Released in 1993, NBA Jam was one of the first games to begin to resemble the format we know today. Courts actually looked like courts, with wooden planks and painted lines and even a crowd to watch and cheer you on.

It was available to play in arcades, as well as on the Nintendo SNES, Sega Genesis and other home consoles, offering one of the most fun basketball video game experiences to date.

NBA Live 03

A key feature in all modern NBA games is the freestyle moves that you can control using one of the sticks on your controller. This feels like something that has always been a part of basketball video games, but it actually didn’t make its first appearance until October 2002 when EA Canada released NBA Live 03 for PlayStation 2, Gamecube, Xbox, and PC.

It took a lot of practice to master, but the hard work and dedication paid off.

Nearly a decade on from NBA Jam, graphics were lightyears ahead by now. Games looked a lot more realistic, with true 3D graphics, players that resembled their real-life counterparts, and spectators in the bleachers that actually moved around.

NBA Street Vol. 2

Released just a few months later, NBA Street Vol. 2 is a game with a whole different vibe. It swapped the NBA-sanctioned courts for outdoor urban courts and professional NBA players to talented amateurs that just play for fun.

This was paired with some quality hip hop tracks that made the perfect soundtrack to a street basketball game.

EA made the NBA Street games around the same time that it made FIFA Street, which did a similar thing for soccer. They were incredibly popular concepts at the time, but the company decided not to continue making new versions. This is a shame as modern features and physics would be really fun in NBA Street.

NCAA Basketball 10

NCAA Basketball 10 was the last standalone college basketball video game to be released. Like with NBA Street Vol. 2, many fans are disappointed in this fact as the concept brings some variety to the basketball video game landscape.

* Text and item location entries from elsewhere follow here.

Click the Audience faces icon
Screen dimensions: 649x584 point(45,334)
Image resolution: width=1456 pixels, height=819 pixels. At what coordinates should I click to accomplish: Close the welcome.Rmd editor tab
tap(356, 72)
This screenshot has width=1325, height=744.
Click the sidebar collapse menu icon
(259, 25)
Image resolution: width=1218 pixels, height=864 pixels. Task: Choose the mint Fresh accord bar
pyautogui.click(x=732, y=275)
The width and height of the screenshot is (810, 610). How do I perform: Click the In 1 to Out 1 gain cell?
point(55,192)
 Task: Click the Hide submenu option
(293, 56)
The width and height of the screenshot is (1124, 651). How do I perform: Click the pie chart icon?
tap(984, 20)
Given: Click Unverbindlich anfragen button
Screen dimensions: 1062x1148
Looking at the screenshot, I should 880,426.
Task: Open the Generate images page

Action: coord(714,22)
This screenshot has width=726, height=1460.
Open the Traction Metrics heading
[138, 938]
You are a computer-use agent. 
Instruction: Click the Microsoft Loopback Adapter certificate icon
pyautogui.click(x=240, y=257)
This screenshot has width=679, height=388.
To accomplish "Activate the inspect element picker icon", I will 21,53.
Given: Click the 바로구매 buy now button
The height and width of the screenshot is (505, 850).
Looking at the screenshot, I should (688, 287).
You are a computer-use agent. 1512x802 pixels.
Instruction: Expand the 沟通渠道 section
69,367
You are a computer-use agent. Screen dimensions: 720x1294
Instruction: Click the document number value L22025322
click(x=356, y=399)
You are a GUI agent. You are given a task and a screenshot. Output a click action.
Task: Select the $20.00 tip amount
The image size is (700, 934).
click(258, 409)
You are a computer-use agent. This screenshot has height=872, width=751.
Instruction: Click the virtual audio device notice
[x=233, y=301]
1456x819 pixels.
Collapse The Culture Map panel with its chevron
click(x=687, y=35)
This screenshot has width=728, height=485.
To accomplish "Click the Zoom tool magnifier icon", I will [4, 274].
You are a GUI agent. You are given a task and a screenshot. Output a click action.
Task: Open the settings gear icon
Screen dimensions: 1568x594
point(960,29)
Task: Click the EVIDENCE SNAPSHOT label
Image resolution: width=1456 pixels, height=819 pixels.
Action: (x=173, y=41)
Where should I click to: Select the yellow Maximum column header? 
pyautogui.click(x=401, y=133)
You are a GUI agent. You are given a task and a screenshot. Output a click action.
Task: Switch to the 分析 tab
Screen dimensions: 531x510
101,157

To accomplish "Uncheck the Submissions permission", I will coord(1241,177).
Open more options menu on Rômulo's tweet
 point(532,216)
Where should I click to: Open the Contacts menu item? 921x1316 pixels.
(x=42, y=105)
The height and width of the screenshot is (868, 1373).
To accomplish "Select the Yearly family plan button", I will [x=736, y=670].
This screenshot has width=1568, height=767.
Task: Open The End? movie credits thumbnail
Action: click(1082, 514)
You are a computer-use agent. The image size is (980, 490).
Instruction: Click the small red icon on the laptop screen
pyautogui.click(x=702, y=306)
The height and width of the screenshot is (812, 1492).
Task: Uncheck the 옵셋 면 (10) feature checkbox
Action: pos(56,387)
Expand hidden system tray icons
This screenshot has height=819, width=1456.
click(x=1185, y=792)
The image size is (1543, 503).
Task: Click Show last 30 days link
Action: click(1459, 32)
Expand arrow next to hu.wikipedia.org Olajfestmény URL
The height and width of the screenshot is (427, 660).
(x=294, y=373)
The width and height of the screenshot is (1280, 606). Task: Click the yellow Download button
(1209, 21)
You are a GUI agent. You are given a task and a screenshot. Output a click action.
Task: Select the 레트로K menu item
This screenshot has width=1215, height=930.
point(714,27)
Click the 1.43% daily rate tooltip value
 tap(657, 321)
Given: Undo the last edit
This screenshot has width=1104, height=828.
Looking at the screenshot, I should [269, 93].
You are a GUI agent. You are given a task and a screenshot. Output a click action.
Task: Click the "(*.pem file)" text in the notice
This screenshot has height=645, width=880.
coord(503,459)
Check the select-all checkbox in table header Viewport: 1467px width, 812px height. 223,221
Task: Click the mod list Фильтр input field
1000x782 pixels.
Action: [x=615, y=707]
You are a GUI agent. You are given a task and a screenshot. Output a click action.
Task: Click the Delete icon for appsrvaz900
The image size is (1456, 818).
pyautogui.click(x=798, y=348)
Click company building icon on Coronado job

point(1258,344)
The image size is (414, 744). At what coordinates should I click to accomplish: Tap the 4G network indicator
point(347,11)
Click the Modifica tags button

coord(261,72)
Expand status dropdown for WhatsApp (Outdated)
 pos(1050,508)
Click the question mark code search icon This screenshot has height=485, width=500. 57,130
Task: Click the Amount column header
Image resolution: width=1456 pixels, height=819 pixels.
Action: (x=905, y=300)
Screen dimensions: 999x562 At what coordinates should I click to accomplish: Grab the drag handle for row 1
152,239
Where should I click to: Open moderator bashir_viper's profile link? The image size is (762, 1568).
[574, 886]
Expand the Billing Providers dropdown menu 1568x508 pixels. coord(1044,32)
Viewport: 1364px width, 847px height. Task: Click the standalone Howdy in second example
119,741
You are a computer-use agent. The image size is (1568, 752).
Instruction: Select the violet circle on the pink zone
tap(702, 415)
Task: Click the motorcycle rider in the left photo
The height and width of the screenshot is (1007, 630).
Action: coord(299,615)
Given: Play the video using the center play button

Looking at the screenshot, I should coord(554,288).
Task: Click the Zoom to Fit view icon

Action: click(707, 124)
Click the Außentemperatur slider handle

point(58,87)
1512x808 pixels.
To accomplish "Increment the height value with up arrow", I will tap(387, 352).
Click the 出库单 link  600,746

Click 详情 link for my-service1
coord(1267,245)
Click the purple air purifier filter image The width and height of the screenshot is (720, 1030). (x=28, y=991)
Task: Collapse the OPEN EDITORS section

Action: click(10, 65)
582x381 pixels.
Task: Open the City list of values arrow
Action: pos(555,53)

In the game, there were 325 different Division 1 colleges to choose from, creating a lot more variety than in NBA titles. 64 historic teams were also planned for inclusion in the release, but they were removed from the game prior to its release.

NCAA Basketball 10 also included features we can find in basketball games today, including the Dynasty Mode, which let you build and develop your own team.

This final college basketball video game was released in November 2009 and was available on Xbox 360 and PlayStation 3.

NBA 2K11

NBA 2K11 is now ten years old, but it remains one of the best basketball video games because it was based almost entirely around Michael Jordan. The marketing of the game really hyped it, something that often leads to many disappointed fans. However, that wasn’t the case, and NBA 2K11 managed to impress almost everyone.

It featured several of Jordan’s classic teams, including the 1997-98 Utah Jazz, 1985-86 Boston Celtics, and the 1991-92 Portland Trail Blazers.

The game made a big leap in graphics quality when compared to previous releases and laid the foundations for features that are now staples in sports video games, such as including historic players and teams, Association Mode, and major improvements to MyPlayer mode.

As well as featuring classic Jordan teams, NBA 2K11 also included the Jordan Challenge feature. This mode saw players recreating 10 of Michael Jordan’s most memorable achievements on the court, scoring at least 69 points in a single game and netting six or more three-pointers during the first half of a game.

Success in this mode unlocked famous Jordan shoes that could then be used in other modes.